• [Task to carry out]:
Copy each line of the records below that has "table" in it.

• [Information given]:
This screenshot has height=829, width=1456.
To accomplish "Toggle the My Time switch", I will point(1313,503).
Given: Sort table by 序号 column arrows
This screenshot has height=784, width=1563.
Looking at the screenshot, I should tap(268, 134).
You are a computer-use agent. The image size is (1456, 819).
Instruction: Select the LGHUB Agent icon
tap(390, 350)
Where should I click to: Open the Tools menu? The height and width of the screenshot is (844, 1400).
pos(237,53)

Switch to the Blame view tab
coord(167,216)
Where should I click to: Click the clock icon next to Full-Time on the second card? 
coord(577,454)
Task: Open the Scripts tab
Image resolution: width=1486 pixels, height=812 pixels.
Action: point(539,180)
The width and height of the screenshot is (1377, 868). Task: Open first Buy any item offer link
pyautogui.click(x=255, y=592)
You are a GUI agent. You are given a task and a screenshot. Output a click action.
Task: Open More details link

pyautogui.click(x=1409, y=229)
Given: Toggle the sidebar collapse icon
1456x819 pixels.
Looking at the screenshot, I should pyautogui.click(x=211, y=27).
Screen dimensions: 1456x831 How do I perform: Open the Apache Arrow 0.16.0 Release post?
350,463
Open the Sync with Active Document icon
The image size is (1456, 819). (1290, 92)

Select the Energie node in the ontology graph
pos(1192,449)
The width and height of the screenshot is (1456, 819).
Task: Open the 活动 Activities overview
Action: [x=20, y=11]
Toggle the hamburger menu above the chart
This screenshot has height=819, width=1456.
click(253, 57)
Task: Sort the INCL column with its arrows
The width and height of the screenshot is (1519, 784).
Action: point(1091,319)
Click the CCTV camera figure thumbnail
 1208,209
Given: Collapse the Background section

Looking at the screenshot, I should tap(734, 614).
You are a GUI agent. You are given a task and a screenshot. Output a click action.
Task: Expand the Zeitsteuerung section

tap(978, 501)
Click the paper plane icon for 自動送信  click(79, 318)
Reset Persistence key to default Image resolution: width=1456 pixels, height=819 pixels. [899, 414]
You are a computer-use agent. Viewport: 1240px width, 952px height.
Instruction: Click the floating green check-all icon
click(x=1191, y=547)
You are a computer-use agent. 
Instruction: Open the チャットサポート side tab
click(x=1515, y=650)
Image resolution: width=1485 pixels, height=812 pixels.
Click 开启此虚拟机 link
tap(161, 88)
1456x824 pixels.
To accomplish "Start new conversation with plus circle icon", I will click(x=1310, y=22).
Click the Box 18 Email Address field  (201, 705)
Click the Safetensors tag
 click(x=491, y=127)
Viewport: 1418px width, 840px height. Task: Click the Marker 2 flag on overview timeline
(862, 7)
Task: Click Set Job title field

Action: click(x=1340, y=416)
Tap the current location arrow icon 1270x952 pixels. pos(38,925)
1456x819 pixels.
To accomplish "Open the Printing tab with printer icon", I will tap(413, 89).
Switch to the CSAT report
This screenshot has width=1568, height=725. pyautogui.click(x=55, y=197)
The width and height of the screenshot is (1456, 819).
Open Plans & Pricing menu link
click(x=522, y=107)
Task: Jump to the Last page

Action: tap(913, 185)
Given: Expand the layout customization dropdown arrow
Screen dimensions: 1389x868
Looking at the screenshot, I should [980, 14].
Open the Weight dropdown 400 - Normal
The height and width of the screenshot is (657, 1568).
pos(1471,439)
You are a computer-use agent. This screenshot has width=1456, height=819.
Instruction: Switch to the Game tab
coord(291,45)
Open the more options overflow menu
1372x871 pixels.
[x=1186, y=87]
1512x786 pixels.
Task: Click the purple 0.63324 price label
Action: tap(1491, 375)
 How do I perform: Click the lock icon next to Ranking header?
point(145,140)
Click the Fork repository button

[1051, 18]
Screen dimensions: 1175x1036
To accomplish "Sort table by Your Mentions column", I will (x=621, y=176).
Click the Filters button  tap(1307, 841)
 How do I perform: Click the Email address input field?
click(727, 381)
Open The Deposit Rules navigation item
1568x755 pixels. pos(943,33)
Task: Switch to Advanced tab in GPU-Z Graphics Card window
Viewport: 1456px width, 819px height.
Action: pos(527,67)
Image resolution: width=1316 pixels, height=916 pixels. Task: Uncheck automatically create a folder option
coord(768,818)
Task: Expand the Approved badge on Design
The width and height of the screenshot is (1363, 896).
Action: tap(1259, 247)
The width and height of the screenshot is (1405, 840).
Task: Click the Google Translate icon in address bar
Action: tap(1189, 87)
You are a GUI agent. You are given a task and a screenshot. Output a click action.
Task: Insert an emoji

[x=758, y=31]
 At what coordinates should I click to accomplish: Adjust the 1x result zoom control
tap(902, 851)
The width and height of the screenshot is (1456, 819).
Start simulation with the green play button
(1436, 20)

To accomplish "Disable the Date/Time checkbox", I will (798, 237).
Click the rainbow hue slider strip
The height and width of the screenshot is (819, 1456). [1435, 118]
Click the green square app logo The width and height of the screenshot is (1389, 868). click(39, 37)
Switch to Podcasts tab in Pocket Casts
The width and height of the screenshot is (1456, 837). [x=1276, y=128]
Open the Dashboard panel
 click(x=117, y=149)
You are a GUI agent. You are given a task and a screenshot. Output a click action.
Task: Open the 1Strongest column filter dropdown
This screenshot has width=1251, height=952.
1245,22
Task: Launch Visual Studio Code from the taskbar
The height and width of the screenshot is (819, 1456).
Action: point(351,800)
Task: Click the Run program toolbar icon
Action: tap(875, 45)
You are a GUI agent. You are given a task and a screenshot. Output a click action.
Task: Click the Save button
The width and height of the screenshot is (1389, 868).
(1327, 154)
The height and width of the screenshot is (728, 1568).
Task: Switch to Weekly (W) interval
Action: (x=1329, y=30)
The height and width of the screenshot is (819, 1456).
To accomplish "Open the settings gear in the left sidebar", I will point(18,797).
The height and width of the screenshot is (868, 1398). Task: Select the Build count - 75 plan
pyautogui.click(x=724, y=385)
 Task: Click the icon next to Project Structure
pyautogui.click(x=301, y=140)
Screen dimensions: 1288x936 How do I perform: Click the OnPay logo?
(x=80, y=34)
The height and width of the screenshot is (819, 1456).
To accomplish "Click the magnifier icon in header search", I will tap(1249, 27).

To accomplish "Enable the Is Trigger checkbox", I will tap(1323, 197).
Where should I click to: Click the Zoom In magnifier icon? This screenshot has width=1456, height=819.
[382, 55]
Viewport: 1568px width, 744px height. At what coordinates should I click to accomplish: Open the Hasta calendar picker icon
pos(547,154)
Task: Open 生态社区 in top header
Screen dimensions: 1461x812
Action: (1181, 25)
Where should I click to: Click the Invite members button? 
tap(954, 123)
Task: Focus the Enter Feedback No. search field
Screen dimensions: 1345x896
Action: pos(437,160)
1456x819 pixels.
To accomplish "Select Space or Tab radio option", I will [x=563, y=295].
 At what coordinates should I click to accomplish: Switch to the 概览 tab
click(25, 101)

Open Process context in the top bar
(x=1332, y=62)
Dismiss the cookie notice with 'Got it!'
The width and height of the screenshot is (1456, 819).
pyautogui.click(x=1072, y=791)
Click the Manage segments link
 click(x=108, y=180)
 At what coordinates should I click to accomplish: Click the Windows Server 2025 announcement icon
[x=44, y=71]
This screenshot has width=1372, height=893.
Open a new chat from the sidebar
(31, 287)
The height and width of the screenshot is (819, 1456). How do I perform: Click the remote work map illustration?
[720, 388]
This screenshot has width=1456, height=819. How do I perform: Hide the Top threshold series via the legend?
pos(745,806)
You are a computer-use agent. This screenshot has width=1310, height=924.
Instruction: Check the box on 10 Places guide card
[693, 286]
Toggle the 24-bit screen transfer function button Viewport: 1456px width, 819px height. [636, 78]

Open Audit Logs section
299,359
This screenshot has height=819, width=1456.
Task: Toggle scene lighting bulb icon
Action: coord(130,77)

• [Response]:
Given: Sort table by 序号 column arrows
To accomplish "Sort table by Your Mentions column", I will (x=621, y=176).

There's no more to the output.